Мы быстро втащили сюда свои пожитки, все, что мы обыкновенно возили с собой, свалили все это в кучу в углу у двери, и первое, что мы сделали, это натаскали соломы и, застелив ее поверху плащ-палатками, приготовили одну достаточно теплую постель на всех. Отыскали не знаю где какую-то вонючую карбидную лампу, я их тут впервые увидел, там, на Калининщине, да и в Прибалтике тоже, у нас их не было, мы обходились без них, наспех чем придется занавесили окна, устроим какую-никакую светомаскировку, засветили все коптушки и плошки, какие у нас были с собой. Ездовой наш, Афонин, на этой черной плите в котле этом вскипятил воды. Тут, возле камина, была навалена целая гора брикетов бурого угля, оставшегося, должно быть, еще от прежних постояльцев, и мы, при свете выедающей глаза карбидной лампы, быстро, быстро, не теряя времени даром, принялись мыть головы, сливая друг другу из чайника. Мы очень торопились, очень спешили...
С нами была Тоня. Ей ничего не оставалось другого, потому что время приближалось к полуночи, а медсанрота ее расположилась еще неизвестно где. А может быть, ей тоже хотелось встретить этот Новый год с нами.
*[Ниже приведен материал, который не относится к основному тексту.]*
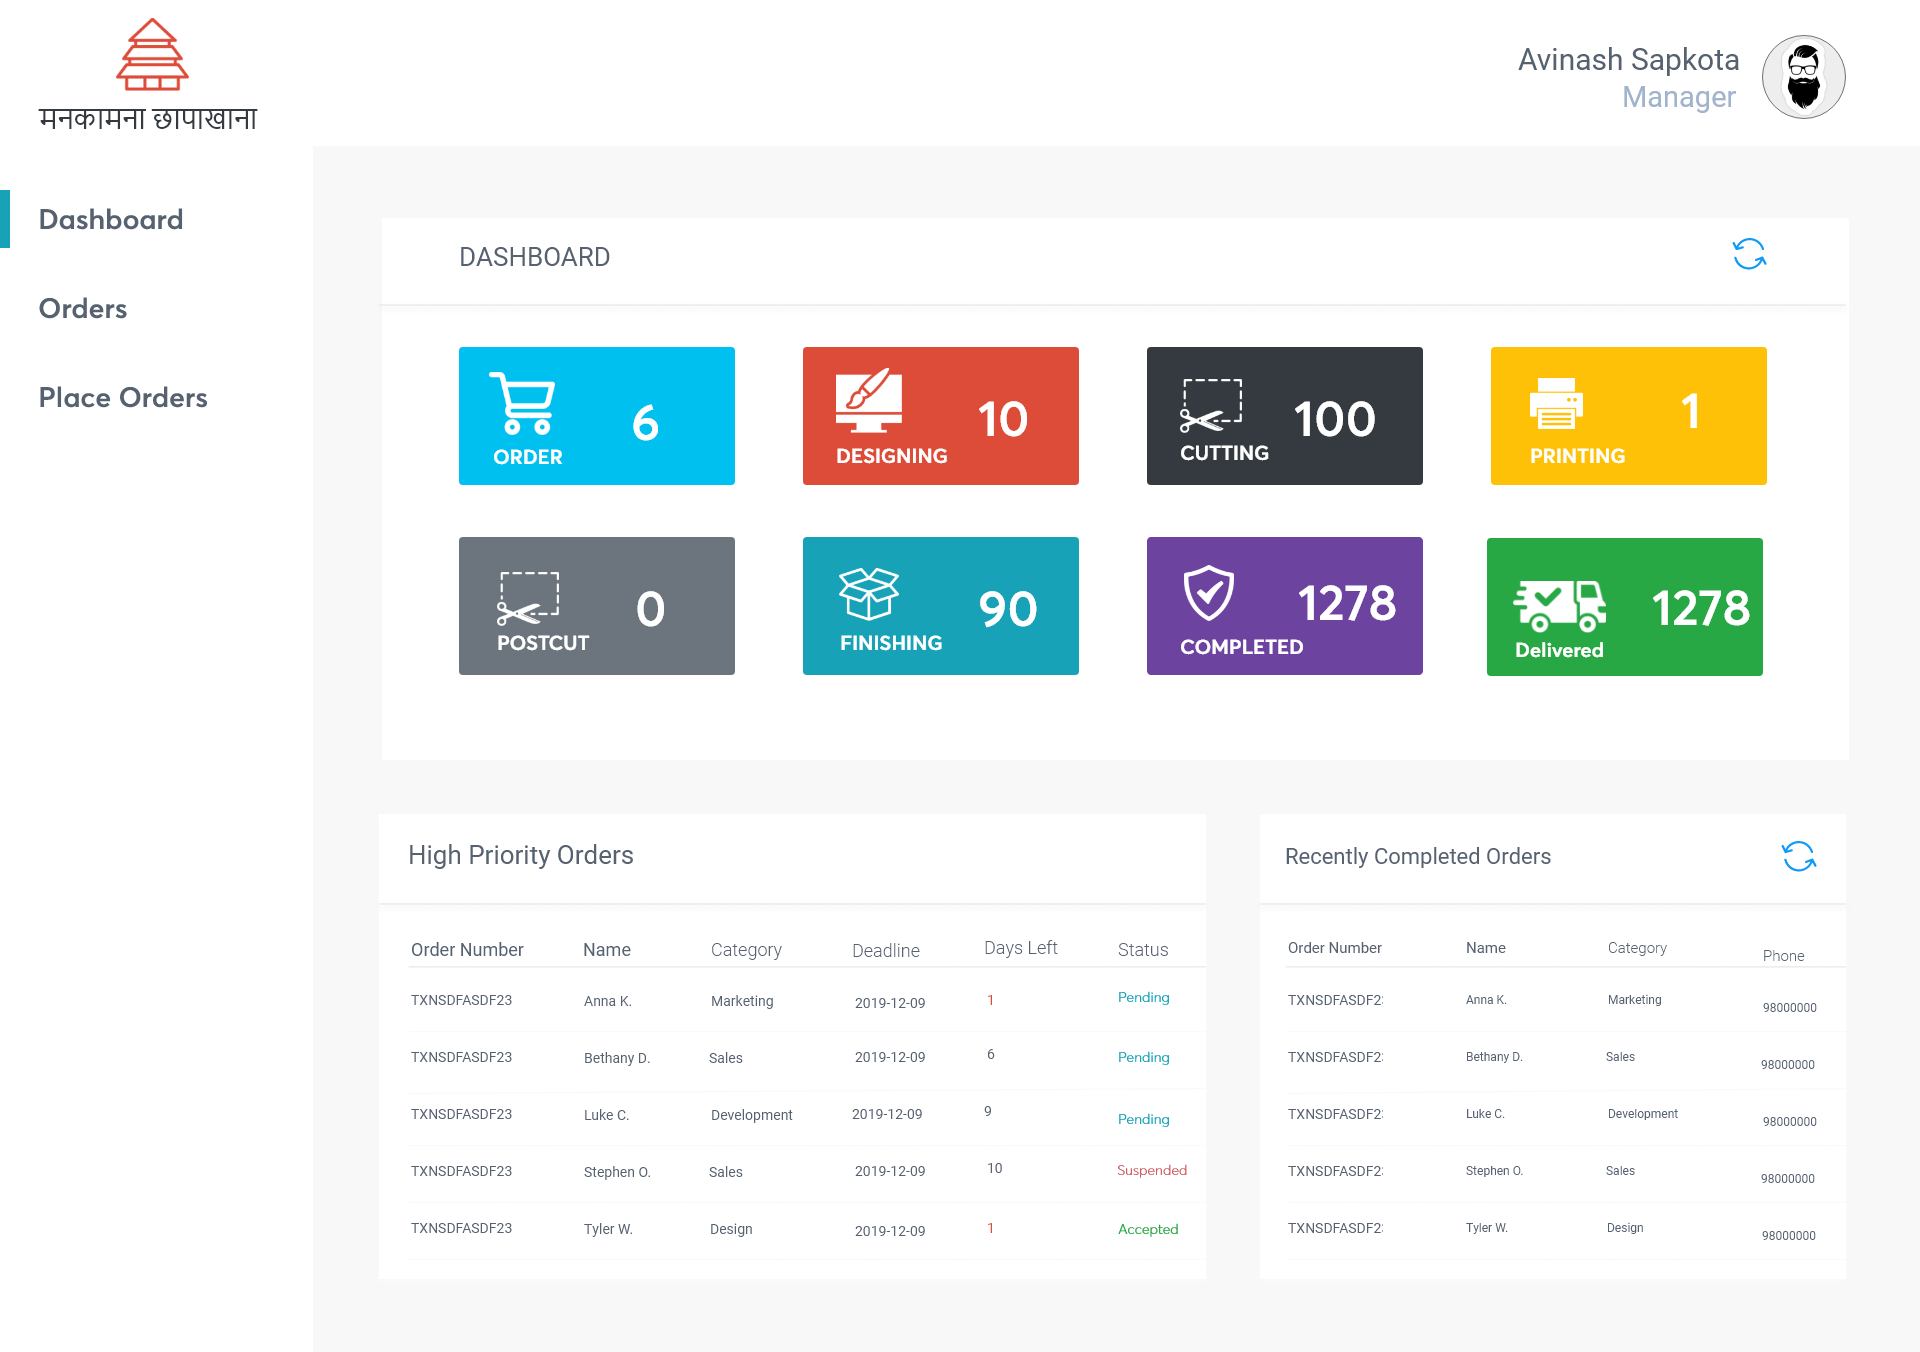Image resolution: width=1920 pixels, height=1352 pixels.
Task: Go to Place Orders page
Action: coord(123,398)
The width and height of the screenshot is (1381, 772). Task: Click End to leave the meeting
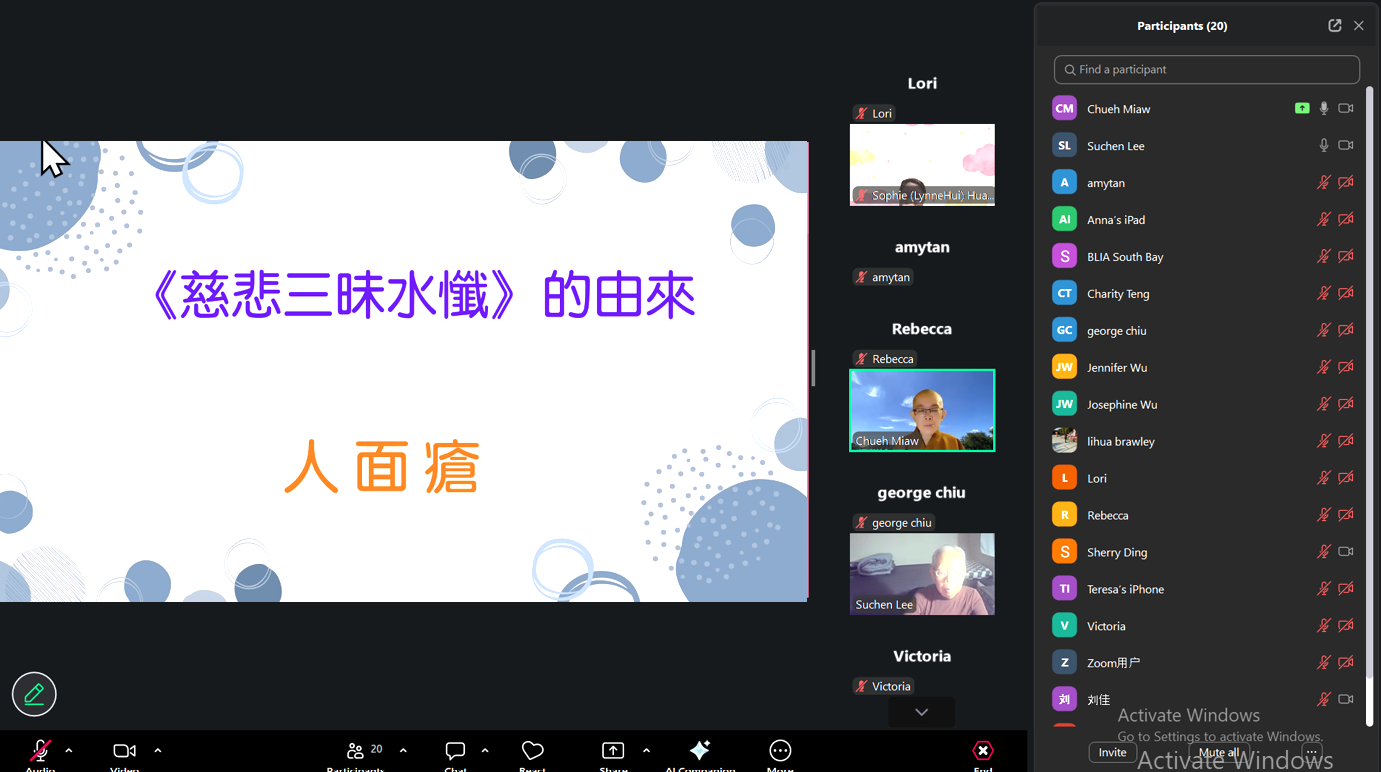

Как бы там ни было, она, когда мы выгрузились из эшелона, все время оставалась с: нами. Как ехала с нами в одном эшелоне, в нагоне этом, так и въехала с нами в эту хату.
Одним словом, мы все успели помыть наши лохмы, причесались и даже успели подшить подворотнички. Тоня тоже успела переодеться, надела платье, то есть ту же гимнастерку, но сшитую заодно с юбкой,— военное платье. И теперь, в этом платье, она уже тем более была женщина, дама.
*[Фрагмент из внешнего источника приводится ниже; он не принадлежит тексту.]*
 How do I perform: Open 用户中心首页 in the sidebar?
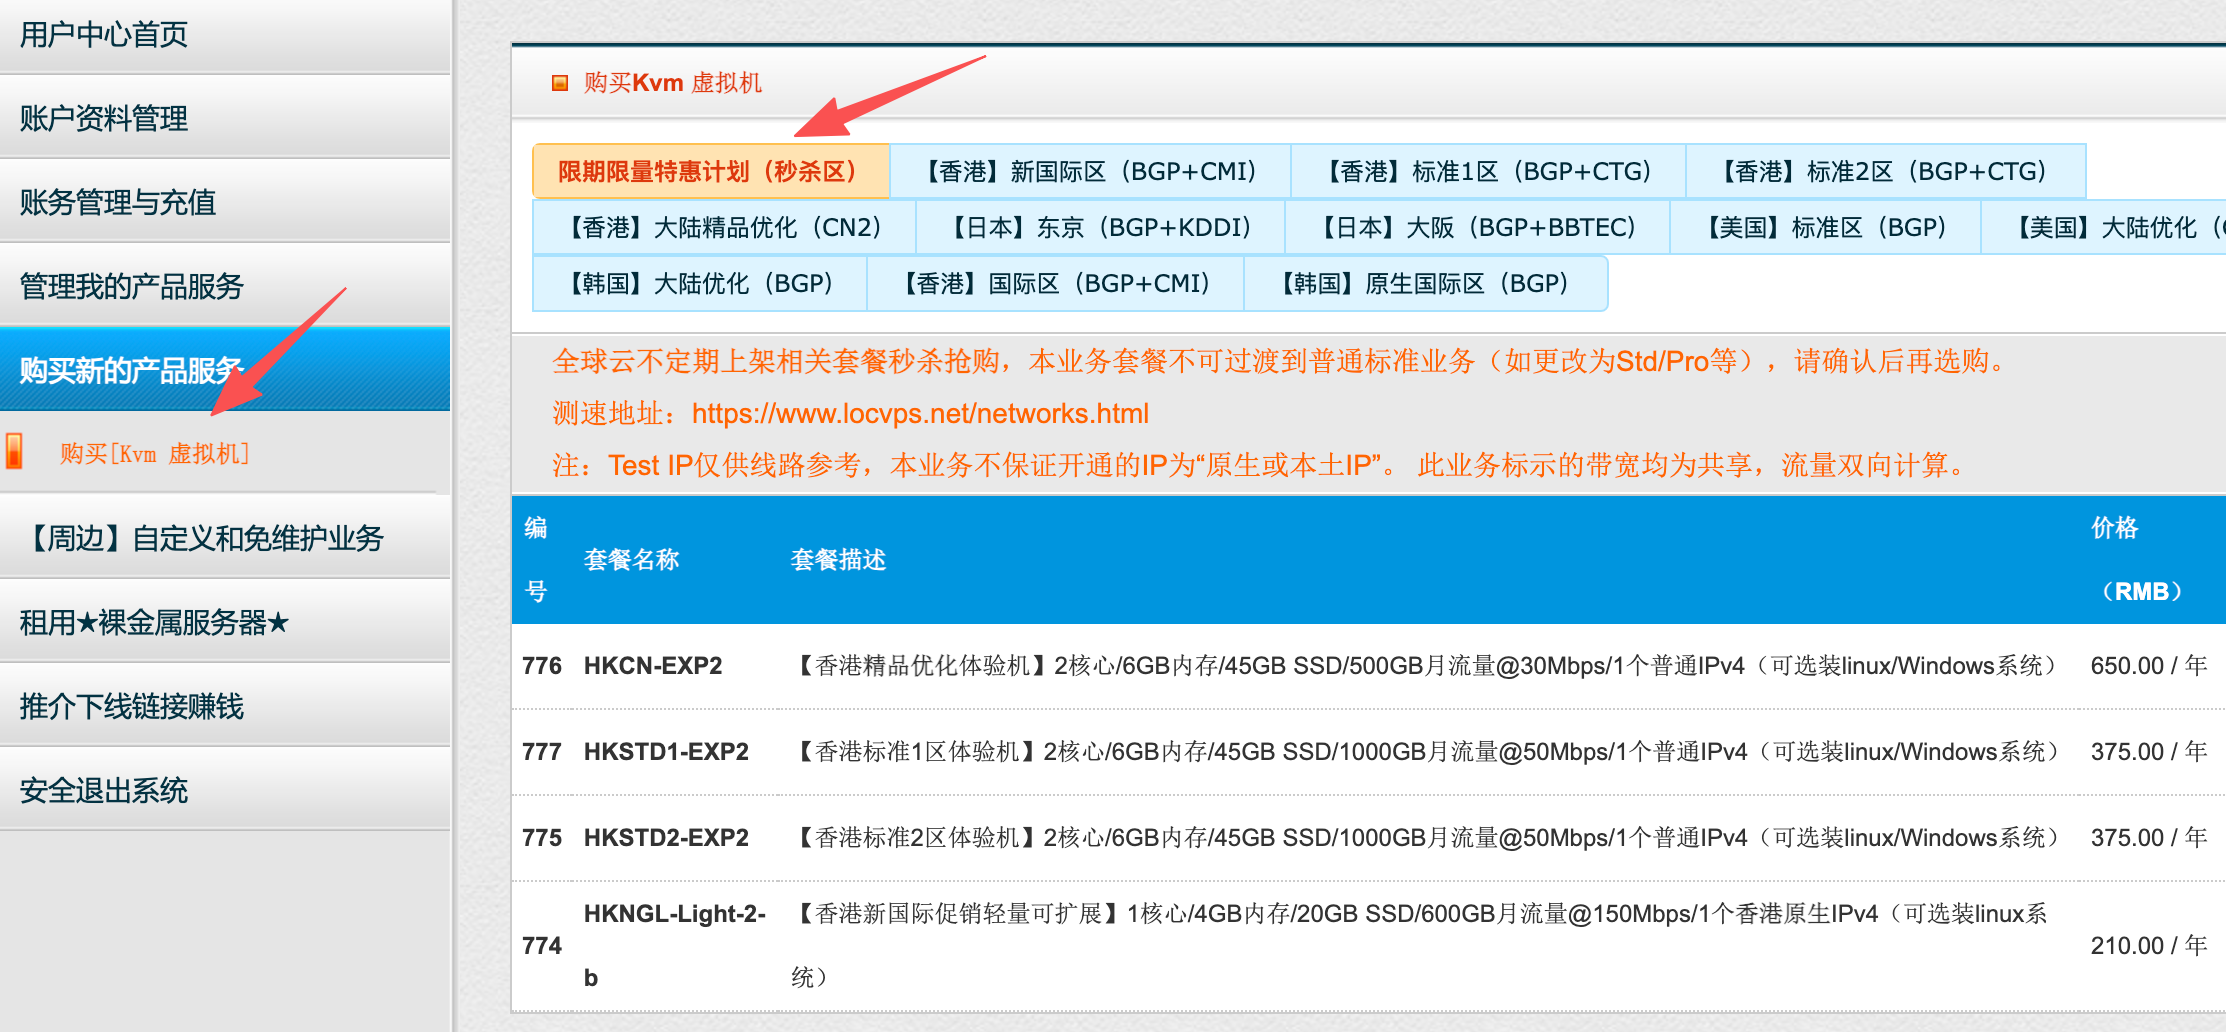pos(104,35)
В самую последнюю минуту, когда уже надо было за с тол садиться, Тоня выскочила за дверь, на улицу, и скоро, лес был рядом, вернулась оттуда с веточкой сосны, совсем маленькой, отломанной ею. Она убрала ее, утыкала кусочками ваты из индивидуального пакета и поставила ее, эту елочку, на стол в бутылку... И уж совсем неожиданным было то, что, когда сели за стол и разложили дымящуюся картошку — полмешка еще ее у нас оставалось от той, что мы захватили с собой в дорогу, оттуда, из Латвии,— и шпроты, тоже предусмотрительно припасенные нами, Афонин наш разлил по кружкам спирт. Оказалось, что на складе, куда он успел смотаться, опять же пока мы прихорашивались, к Новому году выдали спирт. Пока его разводили водой, удивлялись и радовались, стрелки часов приблизились к двенадцати. Мы, что называется, только-только успели...
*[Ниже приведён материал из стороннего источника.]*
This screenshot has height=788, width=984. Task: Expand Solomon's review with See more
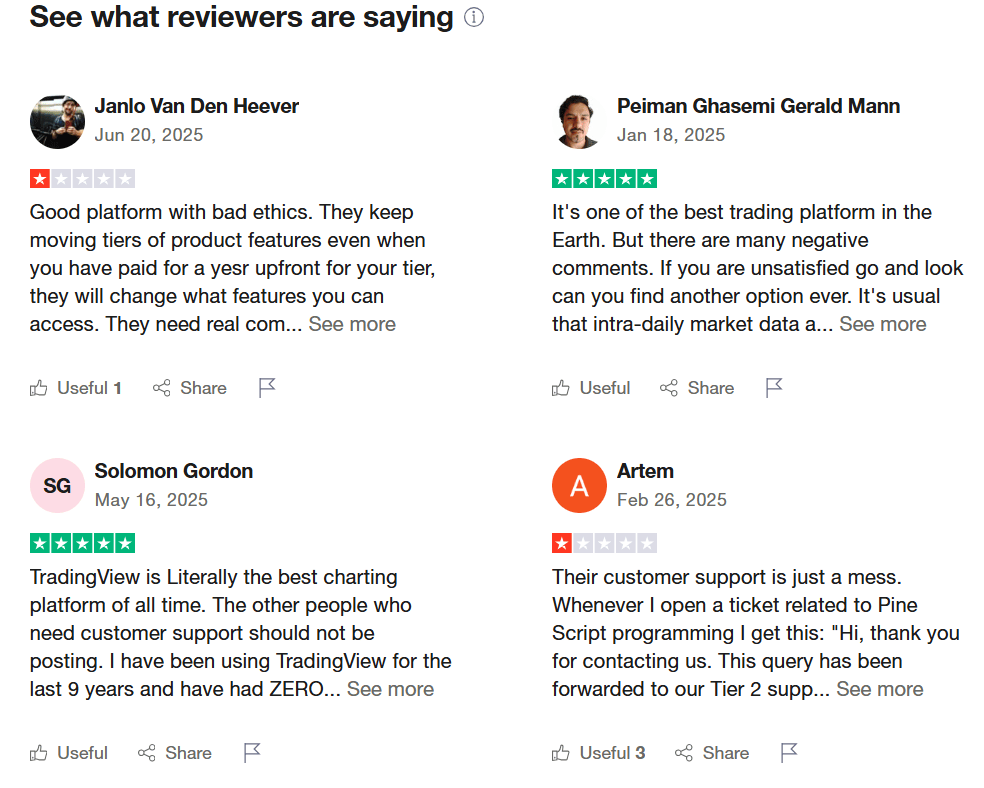(390, 690)
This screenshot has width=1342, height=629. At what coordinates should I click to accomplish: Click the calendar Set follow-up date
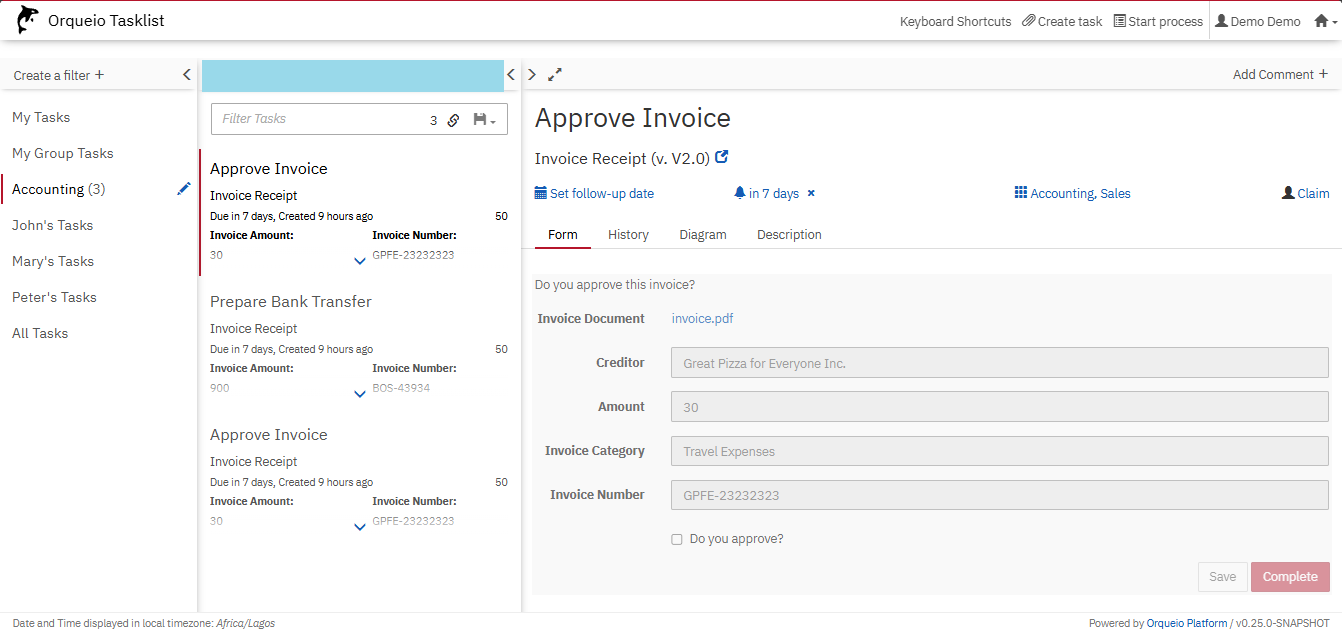point(594,193)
Мы еще не знали, по-настоящему, где мы находимся, где мы выгрузились, что это за места, какие вокруг города, как далеко фронт, где он, как далеко мы от войны, от передовой, где нам всегда положено было быть. С этой переброской нашей мы, надо сказать, уже порядочно отвыкли от всего, и от войны, и от фронта, от всего, что у нас было связано с ним. Мы только знали, что мы в Польше, где-то в самом центре большого, растянувшегося на много сотен километров фронта.
Мы сели за стол. Нет, уже не сели, времени у нас на это не оставалось, а — по часам на моей руке — встали над столом, подняли в кружках разлитый спирт и, не в меру счастливые, не в меру довольные и веселые, выпили, выпили за Новый год, за встречу Нового года. Мы даже думать не могли, что нам так повезет! Чистые, умытые, сидели мы за нашим праздничным столом, донельзя довольные жизнью. Тоня сидела рядом со мной. Она даже выпила вместе с нами, пригубила из своего стакана...
Такая была эта первая ночь на польской земле.
Ночь, к нашему удивлению, оказалась не такой уж темной, как можно было думать, когда мы сидели в доме, при свете озаряющей стол лампы, она была даже светлой — от снега, выпавшего за то время, пока мы сидели за этим своим новогодним столом. Снег шел еще и теперь, и все вокруг нас, и заборы, и лес, насколько он был виден, и эти деревья на дороге
— все было покрыто липким, мокрым и пухлым снегом.